A Neural Framework for MT Evaluation
https://unbabel.github.io/COMET/html/index.html
Apache License 2.0
493 stars 76 forks source link

Training data and scripts used for wmt22-cometkiwi-da #217

Open rohitk-cognizant opened 5 months ago

rohitk-cognizant commented 5 months ago

Hi Team,

Can you share the training data and training scripts used for wmt22-cometkiwi-da. We want it reference for training with our own sample reference data.

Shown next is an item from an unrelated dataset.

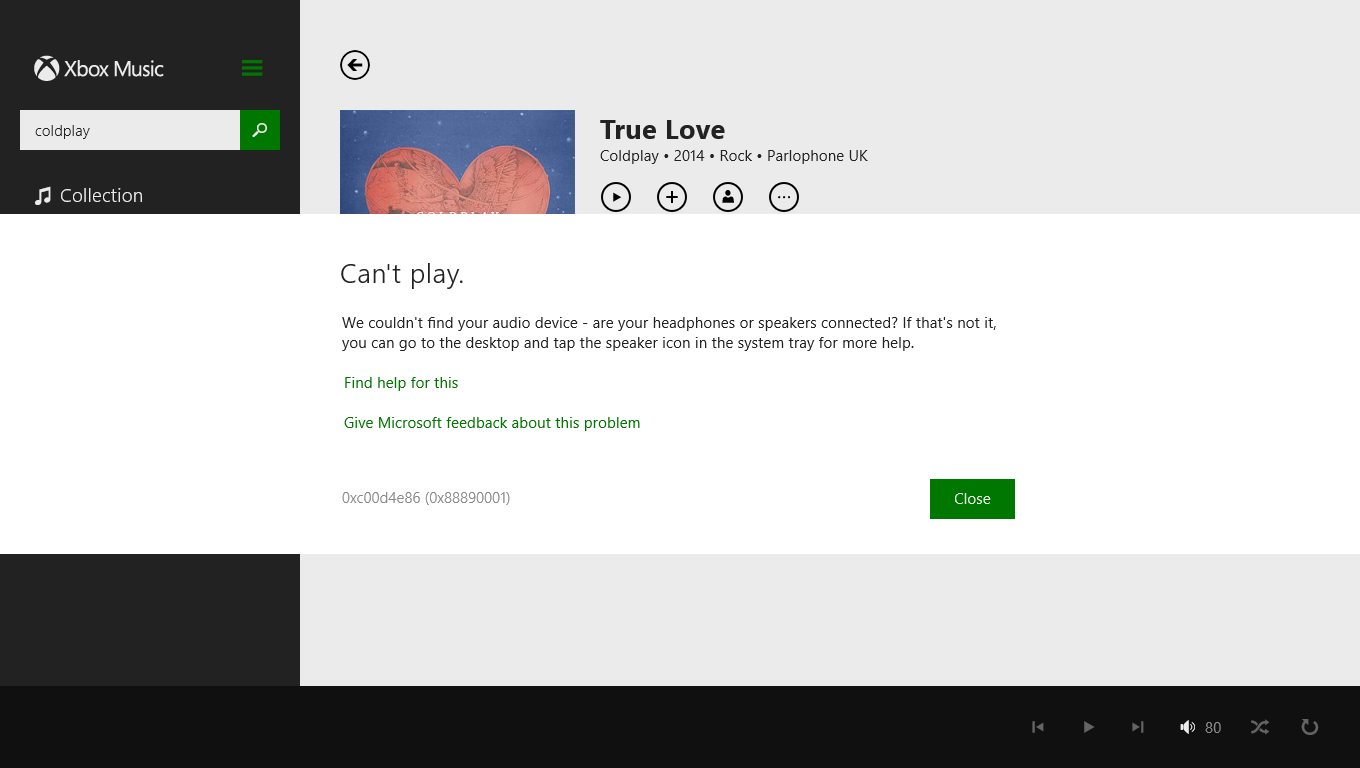Open the Find help for this link

pyautogui.click(x=401, y=383)
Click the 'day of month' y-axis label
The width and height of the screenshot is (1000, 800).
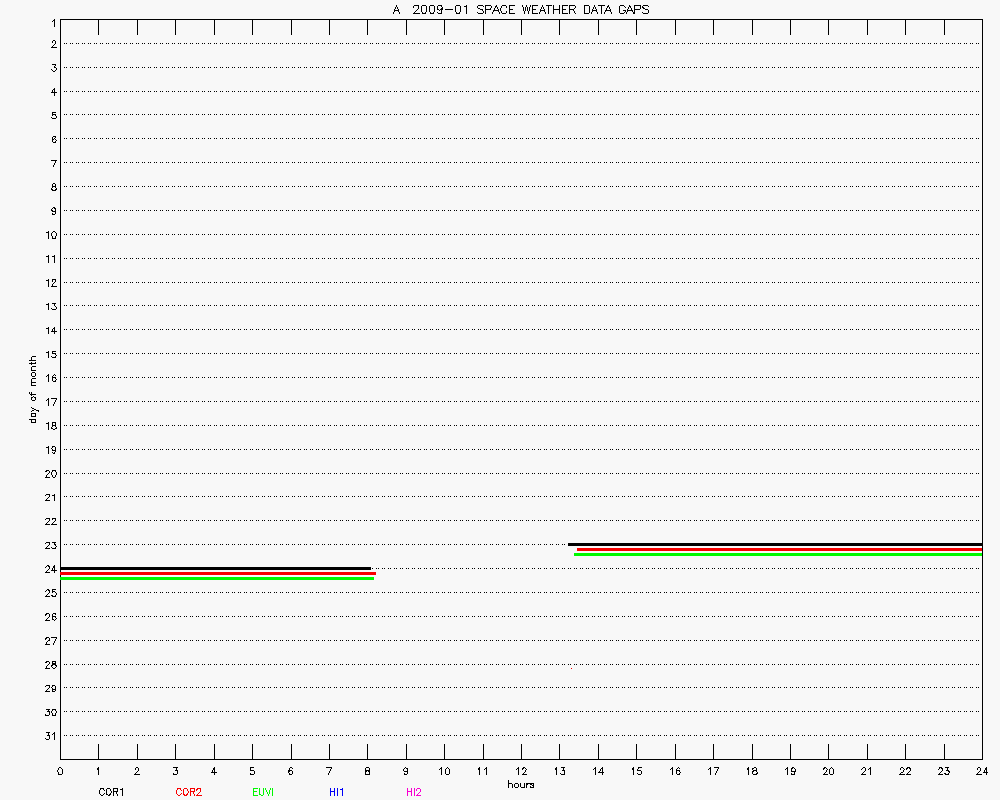32,389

ricardorei commented 5 months ago

Hi @rohitk-cognizant,

To train wmt22-cometkiwi-da you just have to run:

comet-train --cfg configs/models/{your_model_config}.yaml

Your configs should be something like this:

unified_metric:
  class_path: comet.models.UnifiedMetric
  init_args:
    nr_frozen_epochs: 0.3
    keep_embeddings_frozen: True
    optimizer: AdamW
    encoder_learning_rate: 1.0e-06
    learning_rate: 1.5e-05
    layerwise_decay: 0.95
    encoder_model: XLM-RoBERTa
    pretrained_model: microsoft/infoxlm-large
    sent_layer: mix
    layer_transformation: sparsemax
    word_layer: 24
    loss: mse
    dropout: 0.1
    batch_size: 16
    train_data: 
      - TRAIN_DATA.csv
    validation_data: 
      - VALIDATION_DATA.csv
    hidden_sizes:
      - 3072
      - 1024
    activations: Tanh
    input_segments:
      - mt
      - src
    word_level_training: False

trainer: ../trainer.yaml
early_stopping: ../early_stopping.yaml
model_checkpoint: ../model_checkpoint.yaml
rohitk-cognizant commented 5 months ago

Hi @ricardorei ,

Thanks for the update. Can I use the same training parameters mentioned in master branch trainer.yaml file?

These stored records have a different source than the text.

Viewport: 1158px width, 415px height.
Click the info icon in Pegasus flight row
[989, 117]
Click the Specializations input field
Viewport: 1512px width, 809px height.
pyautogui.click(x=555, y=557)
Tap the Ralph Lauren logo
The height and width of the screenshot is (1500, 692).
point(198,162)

ricardorei commented 5 months ago

Hmm maybe you should change them a bit. For example to train on a single GPU (which is usually faster) and with precision 16 use this:

  accelerator: gpu
  devices: 1
  # strategy: ddp # Comment this line for distributed training
  precision: 16

You might also want to consider reducing the accumulate_grad_batches to 2 instead of 8

  accumulate_grad_batches: 2
satya77 commented 1 month ago

What is the format that the data should look like?